Exercise directions:
Answer these from the article on late-night diet infomercials, one short line each:
(a) What share of the revenue from today's TV infomercials does the article credit to weight loss programs?
(b) Who developed the fat loss product Bio Slim?
(c) What did the FDA ban after the Fen-Phen diet led to heart attacks and strokes?

Given text:
▼

Beware Those Late Night Instant Loss Weight And Diet Infomercials On TV

Only in America they say… could promoters make literally billions of dollars focusing on the current weight epidemic and thus sell the newest breakthrough in weight loss products, targeting people who need to shed a few extra pounds to a lot of weight. We living in a global world full of starving people, North Americans has over the last decade emerged as a nation and continent of overfed, under exercised tubby fat people who just can not put down that donut or bag of potato chips. We just can’t stop eating that bowl of ice cream or turn down that second or third burger.

America’s has a human weight problem, which historically is just solved by eating less fatty foods and then exercising more, has now proliferated a dizzying array of weight loss products on TV. There are multitudes of nutritionists, celebrities, doctors, and everyday hucksters and former fatsos coming out of the woodwork to promote the latest and greatest product designed to melt the fat like butter, or reduce the craving for bad foods, while block carbs, sugar and fat. Yes, you can lose all those pounds while you sleep, and much more..

Many of these quick fix products claim that, if you take one of these little magic pills, or drinks or patches, you can then eat what you want and still actually lose weight. There are multitudes of diet plans, diet foods cooked and delivered to your home, calorie counters, dance, sing, run or walk your way to losing weight. There is the Brazilian Weight Loss Program, The Hula Weight Loss, The Green Tea Fat Burning Program, The Belly Fat Burning… on and on and on. If you can think and name it, its on some type of weight loss infomercial program on TV, late night.

Did you know that weight loss programs, (not specifically fitness programs, fitness equipment, which also aids in weight loss and sold as methods to improve your appearance,) are responsible for more than 55% of the revenue generated in today’s TV infomercials?

The Good Doctor The Snake Oil Salesman
One of the most successful infomercials based on weight loss ever produced featured a fat loss product called Bio Slim. This product was developed by a Dr. Josh Leightberg. Bio Slim was a scientifically backed, medically proven program which consisted of several herbal pills, and when combined with a specific diet plan, also developed by the good doctor, resulted in a better metabolism, a better digestive system and a stronger immune system, all which led to stunning yet healthy weight loss.

Feeding off the huge success of Bio Slim, a steady stream of promoter knockoff artists and quick buck entrepreneurs took to the TV airwaves with their own little twist or hook describing their product as a quicker, easier weight loss solution. One was another well known and thus extremely successful product called the Fen-Phen diet, which was simply a combination of two herbs known to industry insiders as ‘herbal speed.’ When it was still legal, these herb pills completely killed the appetite, while creating an euphoric state for the user. This product led directly to substantial health problems including heart attacks and strokes, which led to the FDA banning the main ingredients from use in the USA.

Weight loss infomercials are powerful, they feed directly to the minds of the gullible, sitting on their couch, feeling guilty, depressed and fat. The perfect prey. Like anything else in life, the old saying stands true… “If it sounds too good to be true, it probably is.” There really is no easy solution or that magic pill that will allow you to sit on your butt on the couch, allowing you to eat huge quantities of junk food and the pounds just instantly melting off your gut, without paying some type of ‘side effect’ penalty.

▲

Records:

▼

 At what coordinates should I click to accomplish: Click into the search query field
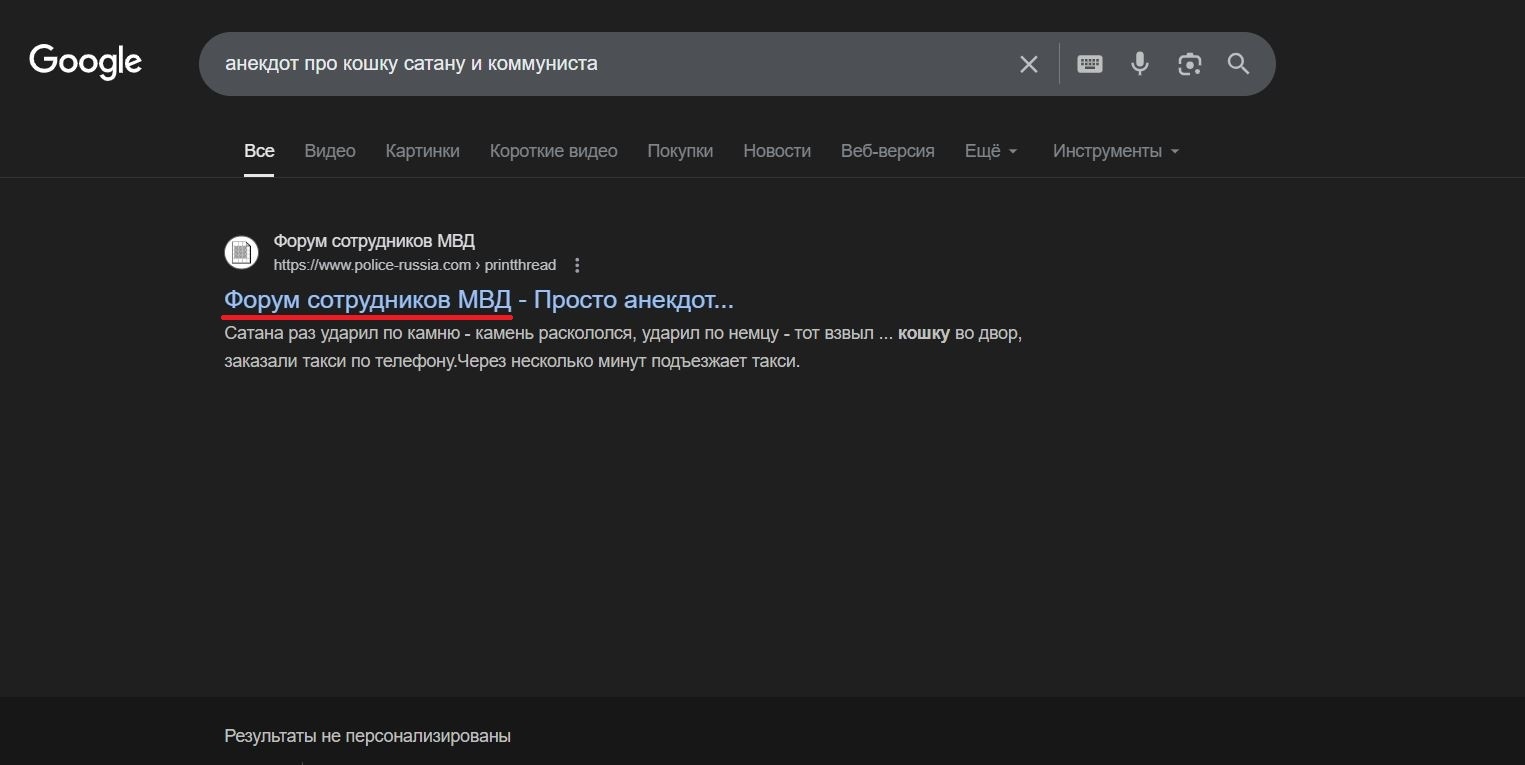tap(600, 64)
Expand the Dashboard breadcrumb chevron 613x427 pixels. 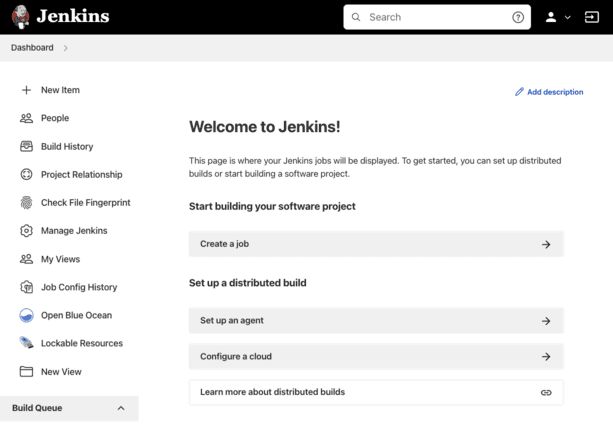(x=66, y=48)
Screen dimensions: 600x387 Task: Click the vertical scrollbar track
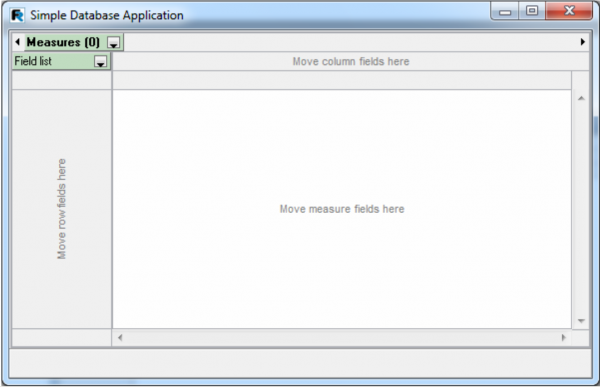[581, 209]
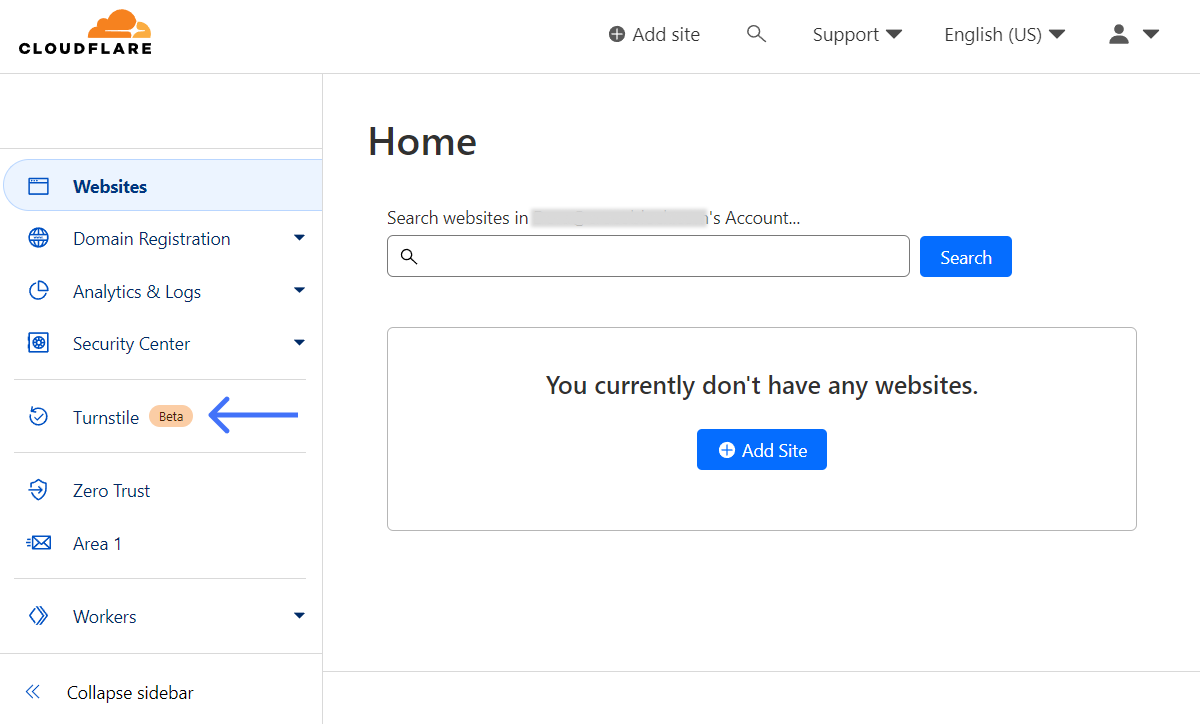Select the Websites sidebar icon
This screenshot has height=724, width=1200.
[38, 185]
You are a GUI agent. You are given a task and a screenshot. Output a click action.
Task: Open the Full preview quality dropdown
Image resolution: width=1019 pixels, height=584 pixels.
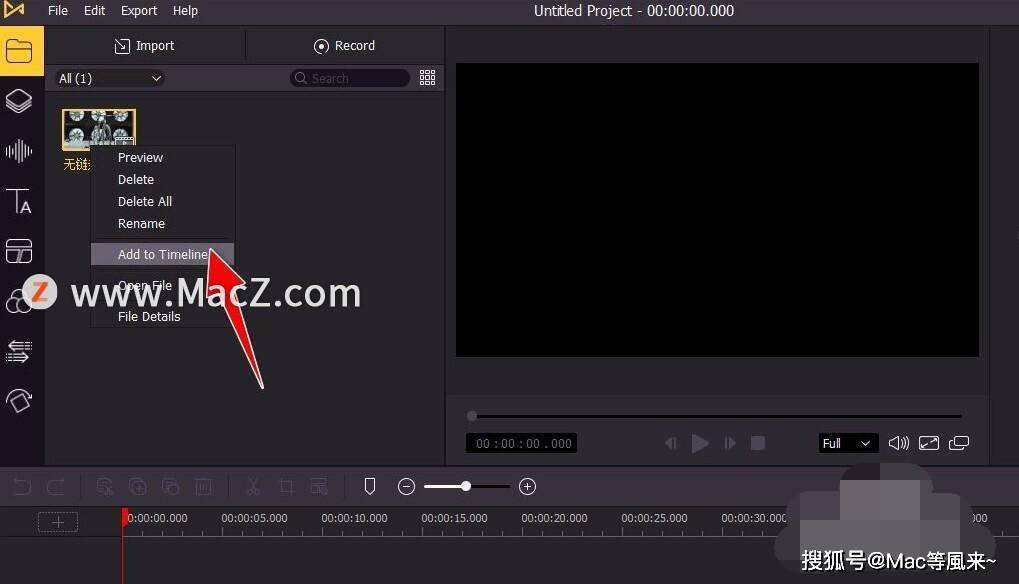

▲

Task solution:
(a) More than 55%.
(b) Dr. Josh Leightberg.
(c) The main ingredients, from use in the USA.